Antivirus companies and the SANS Internet Storm Center (ISC) issued a warning Friday about sophisticated e-mail attacks that are using a previously unknown hole in Microsoft Word to infiltrate corporate networks.
On Friday, Symantec raised its Internet threat rating, citing confirmation of attacks using an unknown hole in Microsoft Word were being used to compromise computers on the Internet. The warning came as monitors at ISC detailed "limited targeted attacks," originating from China and Taiwan, against an unnamed company that used Word attachments to install Trojan horse programs on corporate networks.
Symantec warned subscribers to its DeepSight Threat Management Service that it had confirmed reports of active exploitation of a hole in Microsoft Word 2003. The attacks use Word document attachments in e-mail messages to trigger the security hole and run code that gives attackers control over vulnerable systems, Symantec said.

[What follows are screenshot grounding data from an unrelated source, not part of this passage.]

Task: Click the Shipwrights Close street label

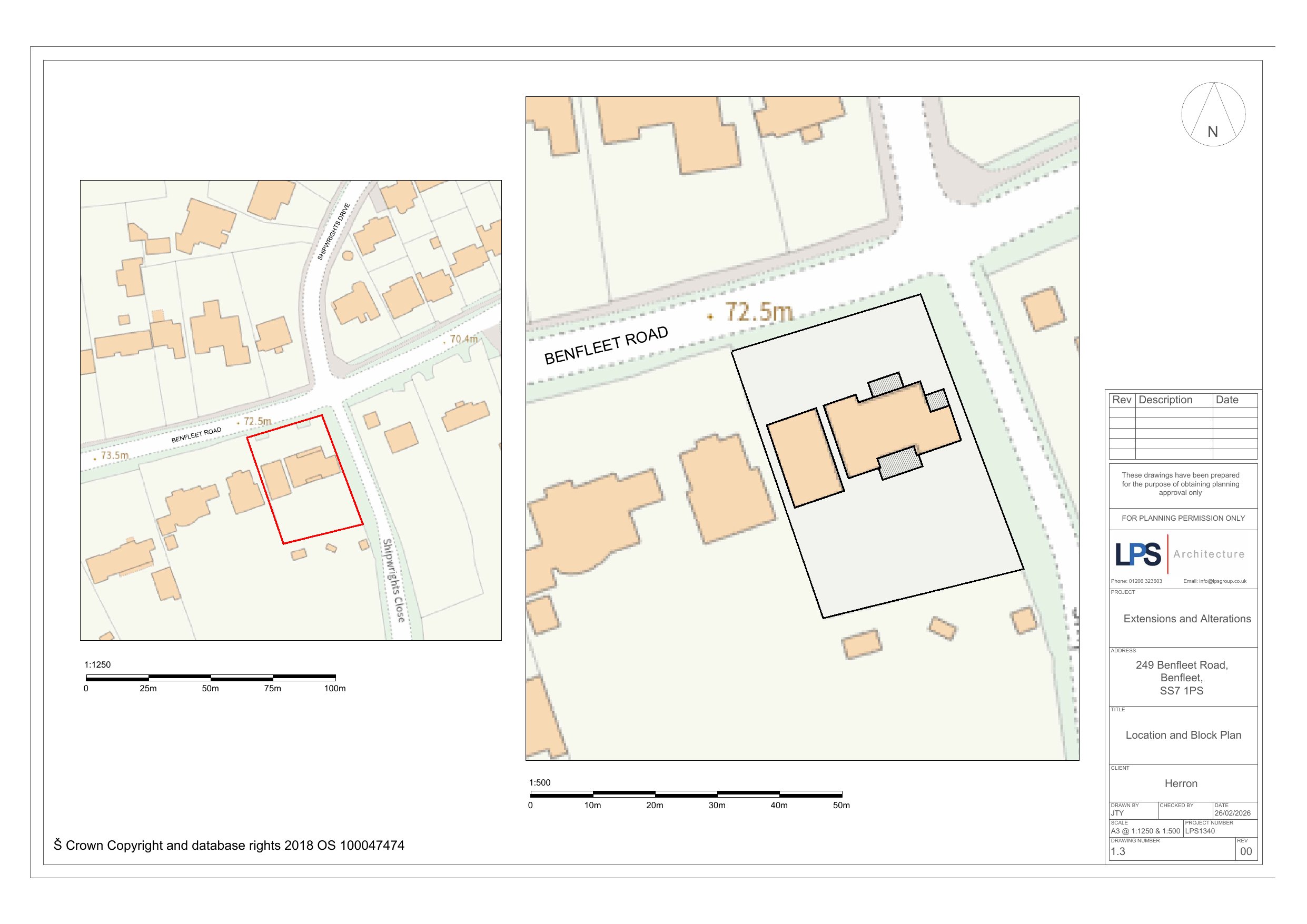Action: [x=394, y=580]
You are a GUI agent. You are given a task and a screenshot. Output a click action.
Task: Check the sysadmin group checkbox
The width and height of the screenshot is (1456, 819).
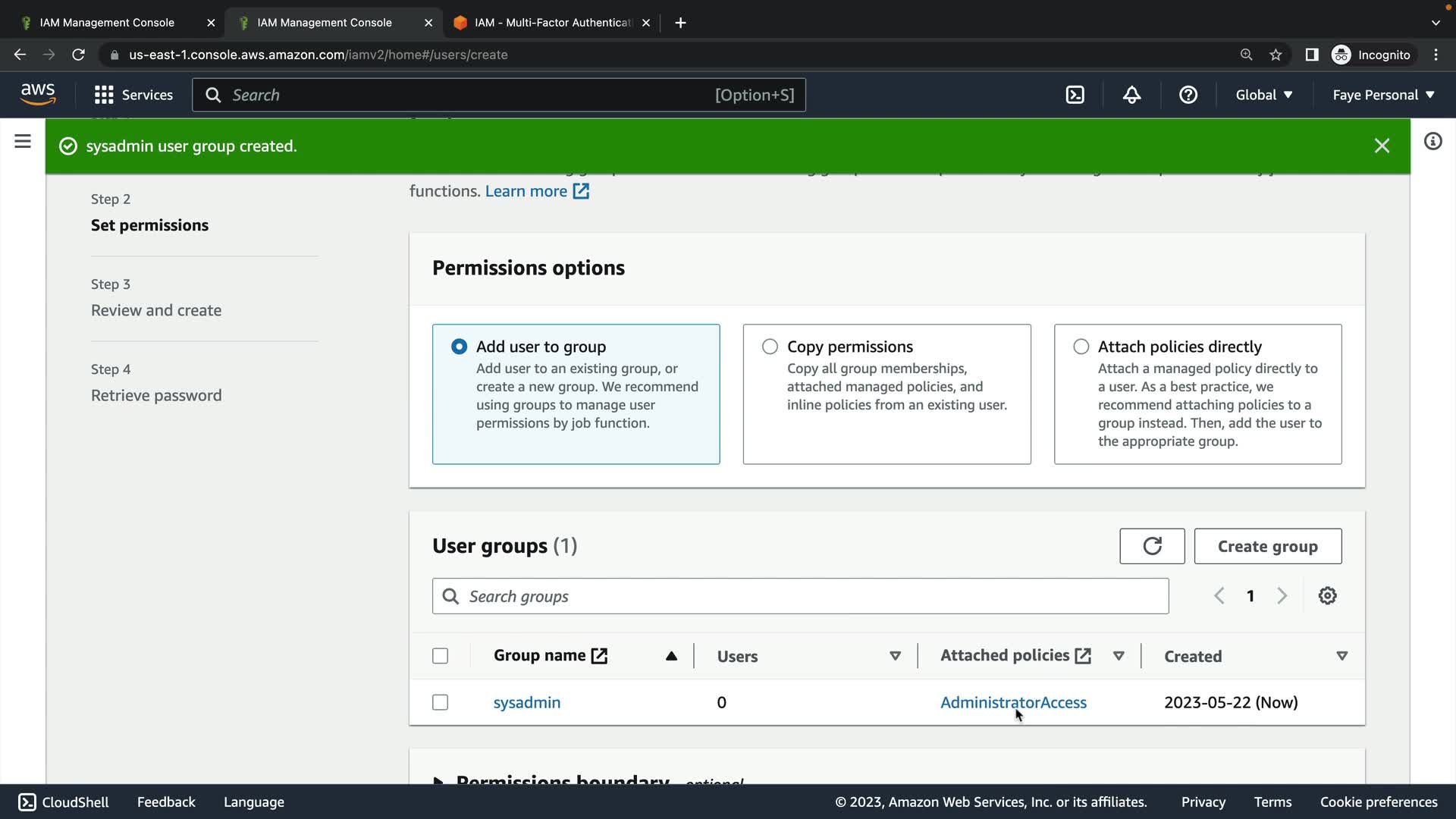click(440, 702)
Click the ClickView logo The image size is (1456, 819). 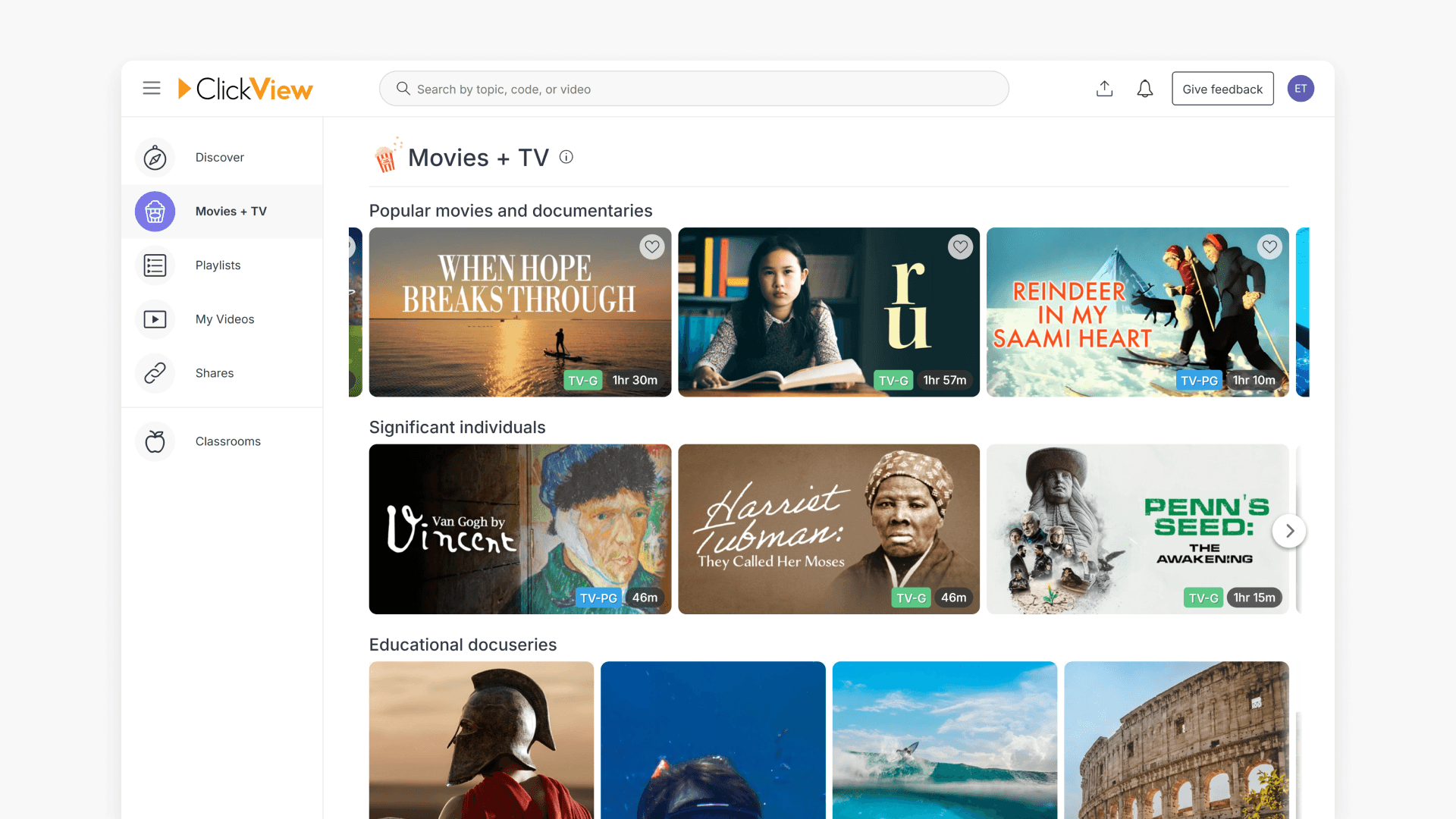tap(245, 88)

The hole caused Microsoft Word 2000 to crash but did not allow remote attackers to run "shell code" that can be used to control the machine following exploitation, Symantec said.
Few other details were available about the hole Friday, however. Symantec said that attacks using the Word hole were "limited" and "against select targets," according to a DeepSight alert message.
According to a post on the ISC's blog, the attacks are from China and Taiwan. ISC has traced communications from infected machines back to servers and Internet domains registered there. Text embedded in the malicious files are also written in Chinese, ISC said.
Researchers at Sophos PLC, an antivirus firm based in the UK, said they were also tracking the malicious Word file, which is being used to distribute a Trojan horse called Oscor-B. That program was designed to give malicious hackers remote access to infected computers, wrote Graham Cluley, a senior technology consultant at Sophos, in an e-mail message to InfoWorld.
Sophos will be issuing protection against it Friday, said Cluley.
F-Secure calls the Trojan "W32/Ginwui.A", said Mikko Hyppönen, manager of anti-virus research at F-Secure . in Helsinki, Finland.
"We have seen malicious Word documents using similar or the same vulnerability in the past, but they have only worked on Chinese language versions of Word…This new version works on English language versions of Word, so there is obviously the potential for the attack to have a larger potential audience of victims," he wrote.
The attacks detailed by ISC are part of a "much bigger problem," Hyppönen said.
F-Secure has been tracking a series of sophisticated, very targeted attacks against large European corporations in recent months. All have used malicious Word file attachments to install malicious programs on corporate networks. The attacks, sometimes referred to as "spear phishing" attacks, use e-mail messages that appear to come from within a company, with spoofed sender addresses and even faked corporate letterhead information. The messages are sent to employees within the company, who are tricked into opening the attachment, believing it comes from a colleague, Hyppönen said.
Microsoft Word and other Office applications are a good target, because they are ubiquitous on corporate computers, and because companies often patch them far less frequently than the Windows operating system itself, he said.